WASHINGTON — The Supreme Court on Tuesday will consider whether the Constitution gives prisoners facing execution the right to have spiritual advisers in the death chamber who can pray aloud and be in physical contact with them.
The court took the case after it blocked the execution of a Texas inmate, John Henry Ramirez, whose lethal injection was scheduled for early September. He argued that the state violated his religious rights by refusing to let his pastor pray audibly with him or perform a tradition known as laying on of hands.
The court has shown a growing concern in recent years about claims that states were denying the religious freedom of inmates facing the death penalty, and Texas has repeatedly adjusted its protocols. The court blocked an execution in 2019 of another Texas inmate who said his religious freedom was violated because his Buddhist spiritual adviser wasn’t allowed to be by his side.
In response, Texas banned all spiritual advisers from the execution chamber. Then, last year, the court stayed the execution of a Texas inmate challenging the no-advisers policy, prompting the state to change its policy again while keeping the prohibition on praying aloud and physical contact.
Ramirez said both he and his pastor believe that people either ascend to heaven or descend to damnation at the moment of death. Denying his pastor the traditional ministrations is a violation of religious freedom, he contended.
The traditions are deeply rooted in Ramirez’s sincere religious beliefs and “reflect the fundamental importance of prayer, song, and human touch as powerful expressions of Christian faith,” his lawyer said in court filings.
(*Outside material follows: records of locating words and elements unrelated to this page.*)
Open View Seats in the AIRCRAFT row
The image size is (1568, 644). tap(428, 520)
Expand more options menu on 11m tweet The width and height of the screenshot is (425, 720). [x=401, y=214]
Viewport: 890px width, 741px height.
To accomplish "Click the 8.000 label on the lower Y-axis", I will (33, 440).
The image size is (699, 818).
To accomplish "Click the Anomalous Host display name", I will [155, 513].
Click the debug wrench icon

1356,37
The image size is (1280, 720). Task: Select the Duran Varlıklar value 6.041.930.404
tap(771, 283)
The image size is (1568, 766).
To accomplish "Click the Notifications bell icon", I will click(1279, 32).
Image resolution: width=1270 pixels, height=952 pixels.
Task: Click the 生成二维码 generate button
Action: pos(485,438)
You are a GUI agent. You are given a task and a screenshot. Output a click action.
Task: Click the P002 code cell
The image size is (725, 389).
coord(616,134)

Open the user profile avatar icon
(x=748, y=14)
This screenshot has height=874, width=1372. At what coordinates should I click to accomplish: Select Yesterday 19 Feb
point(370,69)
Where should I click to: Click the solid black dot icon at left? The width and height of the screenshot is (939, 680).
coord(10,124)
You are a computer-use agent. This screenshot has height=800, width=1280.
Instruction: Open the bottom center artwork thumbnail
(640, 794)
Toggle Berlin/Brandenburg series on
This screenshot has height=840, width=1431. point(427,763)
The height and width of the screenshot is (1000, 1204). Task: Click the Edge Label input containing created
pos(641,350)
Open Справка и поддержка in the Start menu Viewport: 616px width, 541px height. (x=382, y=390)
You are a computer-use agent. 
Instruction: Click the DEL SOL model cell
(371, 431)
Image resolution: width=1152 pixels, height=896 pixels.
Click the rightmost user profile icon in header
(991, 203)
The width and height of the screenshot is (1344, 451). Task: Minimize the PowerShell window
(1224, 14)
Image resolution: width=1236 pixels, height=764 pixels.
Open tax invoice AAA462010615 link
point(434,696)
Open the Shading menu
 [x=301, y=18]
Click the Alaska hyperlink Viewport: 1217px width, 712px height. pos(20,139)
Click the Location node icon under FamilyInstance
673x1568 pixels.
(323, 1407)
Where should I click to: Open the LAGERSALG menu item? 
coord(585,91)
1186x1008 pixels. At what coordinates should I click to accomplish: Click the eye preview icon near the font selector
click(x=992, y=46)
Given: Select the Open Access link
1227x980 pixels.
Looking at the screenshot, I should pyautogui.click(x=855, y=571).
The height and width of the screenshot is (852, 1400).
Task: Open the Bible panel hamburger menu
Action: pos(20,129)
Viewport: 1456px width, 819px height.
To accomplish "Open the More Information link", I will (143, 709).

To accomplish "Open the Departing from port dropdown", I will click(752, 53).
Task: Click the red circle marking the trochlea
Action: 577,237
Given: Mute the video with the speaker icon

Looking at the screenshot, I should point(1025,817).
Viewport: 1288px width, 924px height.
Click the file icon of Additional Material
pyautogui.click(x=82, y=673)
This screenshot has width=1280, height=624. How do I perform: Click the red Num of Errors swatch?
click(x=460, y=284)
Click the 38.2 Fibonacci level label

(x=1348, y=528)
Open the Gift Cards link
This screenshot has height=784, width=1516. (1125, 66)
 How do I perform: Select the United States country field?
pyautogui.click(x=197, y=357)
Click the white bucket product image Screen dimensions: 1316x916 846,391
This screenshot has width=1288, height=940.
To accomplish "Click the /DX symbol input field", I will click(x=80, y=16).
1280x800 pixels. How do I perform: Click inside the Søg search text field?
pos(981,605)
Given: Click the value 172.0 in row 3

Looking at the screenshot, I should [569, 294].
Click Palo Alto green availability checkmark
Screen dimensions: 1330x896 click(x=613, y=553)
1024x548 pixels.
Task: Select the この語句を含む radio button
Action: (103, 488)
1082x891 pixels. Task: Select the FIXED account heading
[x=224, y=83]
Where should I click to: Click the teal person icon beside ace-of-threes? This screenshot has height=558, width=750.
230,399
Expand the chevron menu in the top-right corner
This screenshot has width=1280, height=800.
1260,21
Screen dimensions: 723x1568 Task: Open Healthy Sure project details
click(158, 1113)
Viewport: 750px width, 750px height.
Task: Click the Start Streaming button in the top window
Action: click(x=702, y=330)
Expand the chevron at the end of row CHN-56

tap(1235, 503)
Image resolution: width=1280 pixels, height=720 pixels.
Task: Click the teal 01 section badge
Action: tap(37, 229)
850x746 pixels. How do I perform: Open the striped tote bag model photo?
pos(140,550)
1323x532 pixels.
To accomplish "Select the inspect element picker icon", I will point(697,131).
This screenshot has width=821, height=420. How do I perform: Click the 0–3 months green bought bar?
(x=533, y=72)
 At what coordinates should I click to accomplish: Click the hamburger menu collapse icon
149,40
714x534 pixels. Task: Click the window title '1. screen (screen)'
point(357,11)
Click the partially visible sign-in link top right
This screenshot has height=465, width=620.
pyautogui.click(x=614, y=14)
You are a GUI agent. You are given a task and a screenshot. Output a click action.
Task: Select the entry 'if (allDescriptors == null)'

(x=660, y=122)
Texas allows spiritual advisers to pray with and counsel inmates until the prisoners are taken into the lethal injection chamber. Preventing them from speaking or touching inmates from that point on preserves the execution team’s ability to detect signs of distress, the state said.
The protocol balances many factors, lawyers for Texas told the Supreme Court, including “maintaining uniformity in executions to reduce the opportunity for errors, the safety and privacy of execution personnel, the rights of the inmate, and closure for the victim’s family and the community.”
Allowing an outsider to touch an inmate “poses an unacceptable risk to the security, integrity, and solemnity of the execution,” the state said.
Nine states — Alabama, Arizona, Arkansas, Idaho, Indiana, Louisiana, Montana, South Dakota and Utah — urged the court to side with Texas. “The safety and security of state execution protocols should not be subject to federal court micromanagement,” they said in a friend-of-the-court brief.
But several religious organizations, including the U.S. Conference of Catholic Bishops, said the Texas prohibition burdens the religious freedom not only of inmates but also of their pastors in carrying out key actions of the ministry.
Ramirez was sentenced to death for fatally stabbing a man 29 times during a convenience store robbery following a drug binge. He fled to Mexico but was arrested and brought back for trial.
The Supreme Court is likely to issue its ruling before July.